The AM-GM inequality is one of the first things I learnt when I started paritcipating in math olympiads. It’s a very elegant inequaltiy expressible in very simple terms, that the arithemetic mean of some positive numbers is greater or equal to their geometric mean. Mathematically

$$\frac{x_1+x_2+\cdots+x_n}{n} \geq (x_1 x_2 \cdots x_n)^{1/n}$$

With equality happening only when all $x_i$ are equal. Now, I find this inequality quite beautiful. But I never found its proofs beautiful. Don’t get me wrong, the proofs can be quite insightful, in fact the cauchy induction one (see the wiki page) is ingenious. But personally, I just didn’t find the beauty. And a few years back, while playing around with inequalities, I came across quite an interesting proof. So here goes my attempt of expressing that proof. Note that, I found the proof quite interesting and it’s perfectly fine if you find it dull. But hopefully, you won’t.

An Inductive Approach

Let’s try induction on the value of $n$, the number of variables. Let’s consider the base case to be $n=2$ (the proof doesn’t work with base $1$).
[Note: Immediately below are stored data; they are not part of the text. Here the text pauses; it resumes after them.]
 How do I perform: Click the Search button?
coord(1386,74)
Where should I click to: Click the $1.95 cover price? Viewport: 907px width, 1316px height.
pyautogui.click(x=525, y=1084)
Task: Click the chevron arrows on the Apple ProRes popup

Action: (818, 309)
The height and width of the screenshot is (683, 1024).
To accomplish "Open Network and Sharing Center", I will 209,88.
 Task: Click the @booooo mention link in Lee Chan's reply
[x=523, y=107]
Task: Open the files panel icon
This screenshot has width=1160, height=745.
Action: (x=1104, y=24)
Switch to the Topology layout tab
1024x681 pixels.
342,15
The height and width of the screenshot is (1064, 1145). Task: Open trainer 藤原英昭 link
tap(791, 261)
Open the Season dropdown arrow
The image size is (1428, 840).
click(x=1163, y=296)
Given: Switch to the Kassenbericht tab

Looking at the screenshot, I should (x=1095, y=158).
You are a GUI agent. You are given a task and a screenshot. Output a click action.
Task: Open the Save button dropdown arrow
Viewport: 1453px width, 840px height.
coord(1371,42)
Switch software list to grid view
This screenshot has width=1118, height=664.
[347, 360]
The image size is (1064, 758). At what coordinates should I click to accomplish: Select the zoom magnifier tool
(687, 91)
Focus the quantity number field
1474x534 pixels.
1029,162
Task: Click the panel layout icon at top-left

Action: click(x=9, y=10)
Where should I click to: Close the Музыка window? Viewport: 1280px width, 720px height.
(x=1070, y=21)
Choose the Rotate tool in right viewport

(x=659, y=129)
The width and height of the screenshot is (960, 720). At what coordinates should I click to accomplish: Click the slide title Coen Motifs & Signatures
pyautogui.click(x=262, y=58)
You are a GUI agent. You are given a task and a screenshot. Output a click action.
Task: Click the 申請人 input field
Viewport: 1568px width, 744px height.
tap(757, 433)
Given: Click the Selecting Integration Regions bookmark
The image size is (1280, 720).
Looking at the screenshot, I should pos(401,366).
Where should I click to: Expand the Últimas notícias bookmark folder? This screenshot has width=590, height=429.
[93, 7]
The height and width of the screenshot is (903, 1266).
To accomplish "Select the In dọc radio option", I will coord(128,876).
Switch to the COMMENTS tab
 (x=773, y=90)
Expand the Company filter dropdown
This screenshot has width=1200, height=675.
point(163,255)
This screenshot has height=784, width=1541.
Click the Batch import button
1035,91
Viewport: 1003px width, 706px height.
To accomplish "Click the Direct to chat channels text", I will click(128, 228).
So we need to prove

$$\frac{x_1+x_2}{2} \geq \sqrt{x_1 x_2}$$

A little manipulation should gives us that this statement is basically

$$\sqrt{x_1}^2 - 2\sqrt{x_1}\sqrt{x_2} + \sqrt{x_2}^2 = (\sqrt{x_1} - \sqrt{x_2})^2 \geq 0$$

And since the $x_i$ are positive and square of real numbers are always positive, the base case is proved.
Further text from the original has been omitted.